Xan pulled herself to her feet, her joints creaking and cracking like rusty gears.
“I hate to do this, but it’s for all our sakes. She is a danger to herself. She is a danger to all of us. She has no idea what she’s doing, and I don’t know how to teach her. Not now. Not when she’s so young and impulsive and . . . Luna-ish.”
Xan stood, rolled her shoulders, and braced herself. She made a bubble and hardened the bubble into a cocoon around the girl—adding bright threads winding around and around.
“She can’t breathe!” Glerk said, suddenly alarmed.
“She doesn’t need to,” Xan said. “She is in stasis.

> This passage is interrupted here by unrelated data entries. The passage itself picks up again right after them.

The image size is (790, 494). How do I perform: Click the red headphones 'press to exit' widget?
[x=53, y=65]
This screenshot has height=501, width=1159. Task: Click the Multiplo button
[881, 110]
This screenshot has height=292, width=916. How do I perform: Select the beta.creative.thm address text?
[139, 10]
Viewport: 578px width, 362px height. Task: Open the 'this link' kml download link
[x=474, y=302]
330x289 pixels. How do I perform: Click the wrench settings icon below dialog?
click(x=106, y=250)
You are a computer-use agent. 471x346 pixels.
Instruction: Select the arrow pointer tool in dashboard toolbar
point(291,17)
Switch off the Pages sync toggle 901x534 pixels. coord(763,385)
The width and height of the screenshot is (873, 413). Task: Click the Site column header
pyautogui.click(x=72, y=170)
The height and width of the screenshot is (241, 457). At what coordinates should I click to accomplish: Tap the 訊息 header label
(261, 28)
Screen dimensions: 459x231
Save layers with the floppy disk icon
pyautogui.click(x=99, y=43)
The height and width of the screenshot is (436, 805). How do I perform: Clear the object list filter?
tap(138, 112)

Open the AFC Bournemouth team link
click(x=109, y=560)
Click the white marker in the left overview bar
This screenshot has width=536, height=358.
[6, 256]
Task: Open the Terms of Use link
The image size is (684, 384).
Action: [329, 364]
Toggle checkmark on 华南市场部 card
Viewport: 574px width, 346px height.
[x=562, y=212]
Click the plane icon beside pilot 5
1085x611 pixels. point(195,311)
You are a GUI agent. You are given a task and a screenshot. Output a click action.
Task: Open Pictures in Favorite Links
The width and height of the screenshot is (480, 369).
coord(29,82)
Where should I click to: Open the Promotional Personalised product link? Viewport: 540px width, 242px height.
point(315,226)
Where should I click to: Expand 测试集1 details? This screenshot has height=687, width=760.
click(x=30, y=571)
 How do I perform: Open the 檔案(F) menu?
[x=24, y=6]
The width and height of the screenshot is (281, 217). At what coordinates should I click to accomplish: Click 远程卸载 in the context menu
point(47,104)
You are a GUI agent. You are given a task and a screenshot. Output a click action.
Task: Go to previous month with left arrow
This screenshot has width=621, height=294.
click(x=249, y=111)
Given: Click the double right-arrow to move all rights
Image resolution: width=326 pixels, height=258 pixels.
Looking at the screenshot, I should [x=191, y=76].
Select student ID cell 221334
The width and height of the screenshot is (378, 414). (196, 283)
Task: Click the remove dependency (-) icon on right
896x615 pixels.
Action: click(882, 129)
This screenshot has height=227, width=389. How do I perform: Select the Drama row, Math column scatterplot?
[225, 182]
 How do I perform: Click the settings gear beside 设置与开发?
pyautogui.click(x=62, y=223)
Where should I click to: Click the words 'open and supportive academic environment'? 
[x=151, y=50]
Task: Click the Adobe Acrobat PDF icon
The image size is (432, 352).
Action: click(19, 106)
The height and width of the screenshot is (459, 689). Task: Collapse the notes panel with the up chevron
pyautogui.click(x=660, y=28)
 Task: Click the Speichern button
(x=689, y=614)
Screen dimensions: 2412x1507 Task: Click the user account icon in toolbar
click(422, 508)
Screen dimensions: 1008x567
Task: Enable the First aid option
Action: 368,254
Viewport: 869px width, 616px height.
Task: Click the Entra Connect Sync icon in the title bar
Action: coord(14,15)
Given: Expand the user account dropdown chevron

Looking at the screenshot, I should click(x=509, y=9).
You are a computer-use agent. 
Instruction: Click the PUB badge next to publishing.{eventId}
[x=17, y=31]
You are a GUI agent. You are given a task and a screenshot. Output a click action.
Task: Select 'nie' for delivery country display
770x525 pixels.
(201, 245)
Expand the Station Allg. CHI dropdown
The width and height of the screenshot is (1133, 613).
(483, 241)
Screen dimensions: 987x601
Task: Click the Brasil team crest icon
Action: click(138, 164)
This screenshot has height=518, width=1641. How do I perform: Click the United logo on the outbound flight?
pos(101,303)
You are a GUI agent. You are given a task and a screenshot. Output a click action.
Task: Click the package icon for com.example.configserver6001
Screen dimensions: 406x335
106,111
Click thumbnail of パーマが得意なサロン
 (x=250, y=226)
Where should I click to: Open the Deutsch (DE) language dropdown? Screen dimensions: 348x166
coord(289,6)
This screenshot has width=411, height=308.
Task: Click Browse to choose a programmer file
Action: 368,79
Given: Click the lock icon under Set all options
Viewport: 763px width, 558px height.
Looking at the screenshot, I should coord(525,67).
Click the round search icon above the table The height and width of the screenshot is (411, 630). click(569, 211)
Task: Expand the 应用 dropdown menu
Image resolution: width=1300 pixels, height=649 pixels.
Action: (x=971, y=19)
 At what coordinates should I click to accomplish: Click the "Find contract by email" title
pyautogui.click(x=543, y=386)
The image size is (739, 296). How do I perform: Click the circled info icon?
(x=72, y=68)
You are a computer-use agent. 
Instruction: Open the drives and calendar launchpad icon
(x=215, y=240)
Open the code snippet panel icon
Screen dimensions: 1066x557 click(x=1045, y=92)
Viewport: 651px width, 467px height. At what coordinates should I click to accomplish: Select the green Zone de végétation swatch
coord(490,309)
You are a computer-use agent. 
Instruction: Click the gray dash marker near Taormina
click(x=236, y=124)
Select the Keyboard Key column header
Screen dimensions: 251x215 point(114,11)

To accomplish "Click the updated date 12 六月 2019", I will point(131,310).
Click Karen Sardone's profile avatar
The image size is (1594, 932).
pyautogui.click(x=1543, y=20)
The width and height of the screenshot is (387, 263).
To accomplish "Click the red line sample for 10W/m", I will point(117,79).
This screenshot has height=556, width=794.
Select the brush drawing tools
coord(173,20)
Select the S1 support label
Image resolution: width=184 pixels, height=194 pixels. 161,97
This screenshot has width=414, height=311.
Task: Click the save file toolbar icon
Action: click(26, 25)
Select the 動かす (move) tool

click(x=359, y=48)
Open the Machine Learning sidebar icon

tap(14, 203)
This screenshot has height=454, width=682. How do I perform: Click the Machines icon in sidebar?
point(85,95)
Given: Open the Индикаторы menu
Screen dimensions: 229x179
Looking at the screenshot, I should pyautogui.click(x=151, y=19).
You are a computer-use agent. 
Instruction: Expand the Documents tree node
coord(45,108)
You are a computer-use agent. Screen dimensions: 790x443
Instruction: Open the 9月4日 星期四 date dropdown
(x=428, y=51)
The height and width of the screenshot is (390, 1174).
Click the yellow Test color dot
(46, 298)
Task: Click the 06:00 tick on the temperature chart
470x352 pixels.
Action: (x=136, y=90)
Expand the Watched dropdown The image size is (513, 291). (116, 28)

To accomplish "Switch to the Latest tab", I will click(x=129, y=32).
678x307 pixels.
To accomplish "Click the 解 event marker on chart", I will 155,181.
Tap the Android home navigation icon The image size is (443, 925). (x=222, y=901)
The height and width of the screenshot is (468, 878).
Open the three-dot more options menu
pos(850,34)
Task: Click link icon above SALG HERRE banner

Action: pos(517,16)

And the cocoon holds her magic inside.” She closed her eyes. “Zosimos used to do this. To me. When I was a child. Probably for the same reason.”
Glerk’s face clouded over. He sat heavily on the ground, curling his thick tail around him like a cushion. “I remember. All at once.” He shook his head. “Why had I forgotten?”
Xan pushed her wrinkled lips to one side. “Sorrow is dangerous. Or, at least, it was. I can’t remember why, now. I think we both became accustomed to not remembering things. We just let things get . . . foggy.”
Glerk guessed it was something more than that, but he let the matter drop.
“Fyrian will be coming down after a bit, I expect,” Xan said. “He can’t stand being alone for too long. I don’t think it matters, but don’t let him touch Luna, just in case.”
Glerk reached out and laid his great hand on Xan’s shoulder. “But where are you going?”
“To the old castle,” Xan said.
“But . . .” Glerk stared at her. “There’s nothing there. Just a few old stones.”
“I know,” Xan said. “I just need to stand there. In that place. Where I last saw Zosimos, and Fyrian’s mother, and the rest of them. I need to remember things. Even if it makes me sad.”
Leaning heavily on her staff, Xan began hobbling away.
“I need to remember a lot of things,” she muttered to herself. “Everything. Right now.”